_Task description_: Please copy out the records that follow exactly as they stand.

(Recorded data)
>>
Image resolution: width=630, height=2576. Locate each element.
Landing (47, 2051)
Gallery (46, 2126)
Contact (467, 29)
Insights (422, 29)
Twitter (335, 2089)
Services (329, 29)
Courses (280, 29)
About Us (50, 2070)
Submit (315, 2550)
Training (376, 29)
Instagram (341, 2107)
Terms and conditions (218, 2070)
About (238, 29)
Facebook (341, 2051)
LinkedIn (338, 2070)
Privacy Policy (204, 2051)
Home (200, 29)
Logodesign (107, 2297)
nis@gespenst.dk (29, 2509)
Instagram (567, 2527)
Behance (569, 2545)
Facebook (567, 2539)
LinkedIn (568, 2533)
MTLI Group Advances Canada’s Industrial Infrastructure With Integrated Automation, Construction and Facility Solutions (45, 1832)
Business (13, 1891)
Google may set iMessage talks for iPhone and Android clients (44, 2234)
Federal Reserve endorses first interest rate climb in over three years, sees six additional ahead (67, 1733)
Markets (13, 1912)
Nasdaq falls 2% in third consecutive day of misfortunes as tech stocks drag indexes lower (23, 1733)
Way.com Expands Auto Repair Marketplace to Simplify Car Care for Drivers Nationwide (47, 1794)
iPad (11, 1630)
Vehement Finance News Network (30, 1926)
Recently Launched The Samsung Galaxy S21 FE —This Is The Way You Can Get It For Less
<<
_Task result_:
Image resolution: width=630, height=2576. Locate each element.
Landing (47, 2051)
Gallery (46, 2126)
Contact (467, 29)
Insights (422, 29)
Twitter (335, 2089)
Services (329, 29)
Courses (280, 29)
About Us (50, 2070)
Submit (315, 2550)
Training (376, 29)
Instagram (341, 2107)
Terms and conditions (218, 2070)
About (238, 29)
Facebook (341, 2051)
LinkedIn (338, 2070)
Privacy Policy (204, 2051)
Home (200, 29)
Logodesign (107, 2297)
nis@gespenst.dk (29, 2509)
Instagram (567, 2527)
Behance (569, 2545)
Facebook (567, 2539)
LinkedIn (568, 2533)
MTLI Group Advances Canada’s Industrial Infrastructure With Integrated Automation, Construction and Facility Solutions (45, 1832)
Business (13, 1891)
Google may set iMessage talks for iPhone and Android clients (44, 2234)
Federal Reserve endorses first interest rate climb in over three years, sees six additional ahead (67, 1733)
Markets (13, 1912)
Nasdaq falls 2% in third consecutive day of misfortunes as tech stocks drag indexes lower (23, 1733)
Way.com Expands Auto Repair Marketplace to Simplify Car Care for Drivers Nationwide (47, 1794)
iPad (11, 1630)
Vehement Finance News Network (30, 1926)
Recently Launched The Samsung Galaxy S21 FE —This Is The Way You Can Get It For Less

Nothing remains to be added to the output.